- Required action A -
Translate this sentence from the article on antimicrobial resistance into Spanish: "Bacteria have been around for millions of years and have developed various survival mechanisms."
- Required action B -
Reproduce the stretch from "AMR is a natural" through "which resistance develops." in the article on antimicrobial resistance, word for word.

- Text for analysis -
----------

BHC Newsletter Spring FINAL

FEATURE ARTICLE What is the Farmer’s Role in Tackling AMR?

Julie Bolton, Veterinary Inspector, AMR Division, DAFM, Backweston.

What is AMR? Antimicrobial resistance (AMR) is the ability of a microorganism (like bacteria, viruses, and some parasites) to grow/survive in the presence of an antimicrobial (such as antibiotics) that should be capable of killing it when given at the correct dose, in other words the veterinary medicine is no longer effective to treat the disease. The terms antimicrobial and antibiotic are used interchangeably but in the context of talking about AMR we are referring to bacterial resistance to antibiotics. Antibiotics are natural or synthetic substances that inhibit the growth of or destroy bacteria. The discovery of antibiotics has revolutionised health care and prolonged life expectancy across the globe. In animal health antibiotics are vital tools to protect animal health and welfare, productivity, and facilitate the production of safe, nutritious food. The term antibiotic residue should not be confused with AMR. If there is an antibiotic residue in the food, this means that there are traces of antibiotics and associated metabolites remaining in meat and milk derived from animals that have been treated with antibiotics. If a farmer adheres to the required withdrawal period for an antibiotic then there is no risk of an antibiotic residue occurring in the meat or milk from the treated animal. However adhering to the withdrawal period does not prevent the development of bacterial resistance over time. Any use of antibiotics will over time lead to bacteria becoming resistant to these veterinary medicines, and the antibiotics will become less effective at treating disease. AMR is a very serious global public health threat. Without effective antibiotics, infections that were once deemed relatively minor have the potential to kill. Scientists estimate that if AMR continues to spread at current levels, by 2050 10 million people may die from AMR related infections, more than the death toll due to cancer.

AMR is a natural phenomenon. Bacteria have been around for millions of years and have developed various survival mechanisms. Bacteria acquire resistance genes which enable them to survive treatment with an antibiotic. Every time we use antibiotics some of the stronger bacteria develop resistance genes in order to survive. The misuse and overuse of antibiotics accelerates the rate at which resistance develops.

----------

Saved data entries

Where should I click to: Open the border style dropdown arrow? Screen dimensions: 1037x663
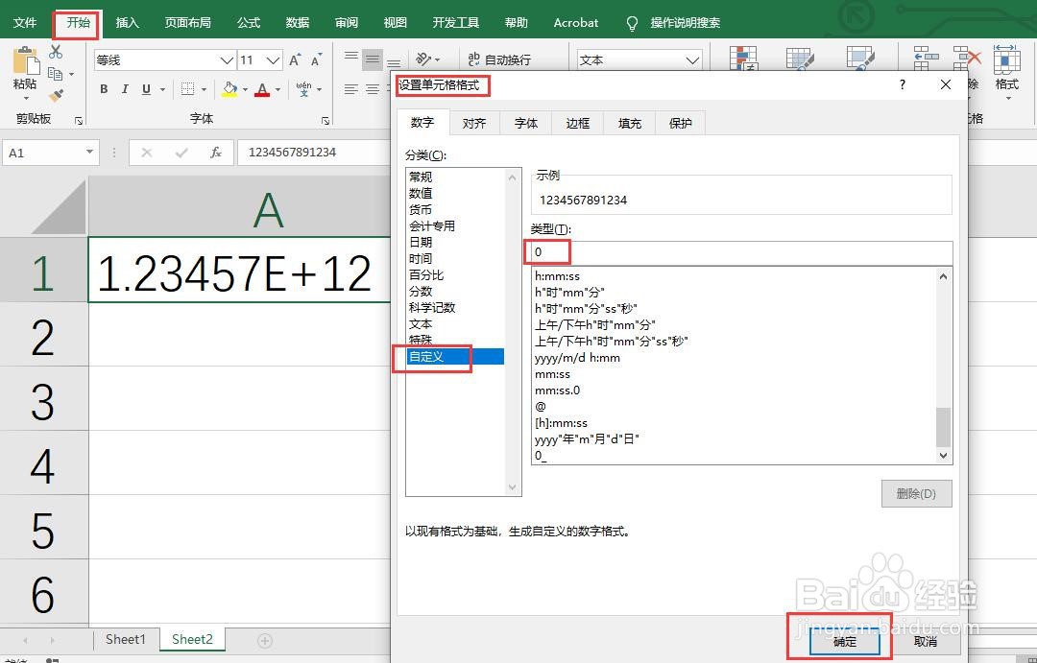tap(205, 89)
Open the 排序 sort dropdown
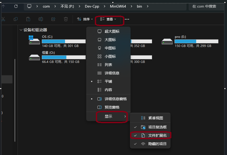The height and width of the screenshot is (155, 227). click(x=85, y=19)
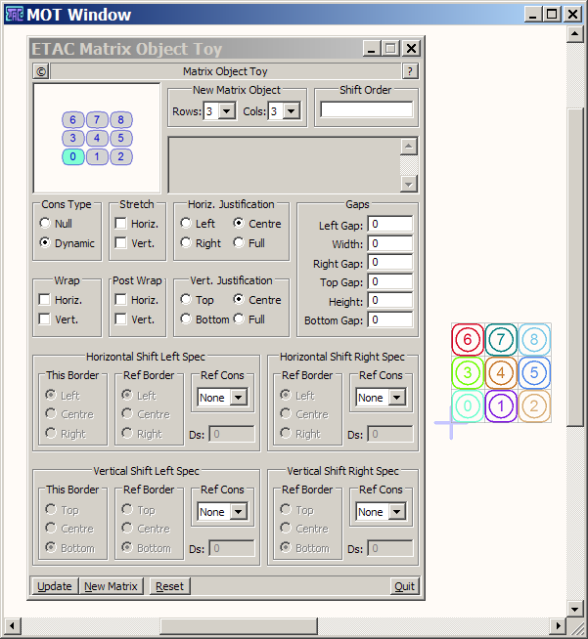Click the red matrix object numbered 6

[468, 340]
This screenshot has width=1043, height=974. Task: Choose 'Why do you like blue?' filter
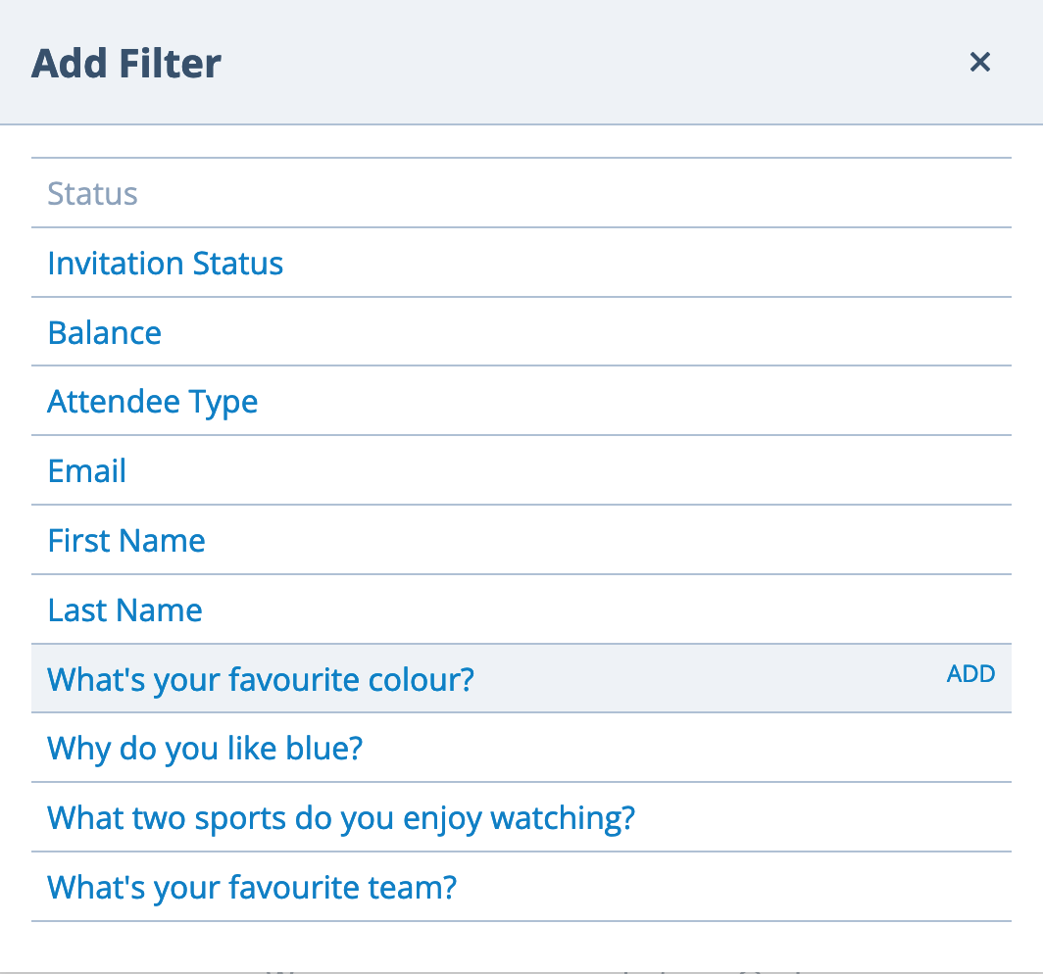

----------

- Worked solution A -
Las bacterias existen desde hace millones de años y han desarrollado diversos mecanismos de supervivencia.

- Worked solution B -
AMR is a natural phenomenon. Bacteria have been around for millions of years and have developed various survival mechanisms. Bacteria acquire resistance genes which enable them to survive treatment with an antibiotic. Every time we use antibiotics some of the stronger bacteria develop resistance genes in order to survive. The misuse and overuse of antibiotics accelerates the rate at which resistance develops.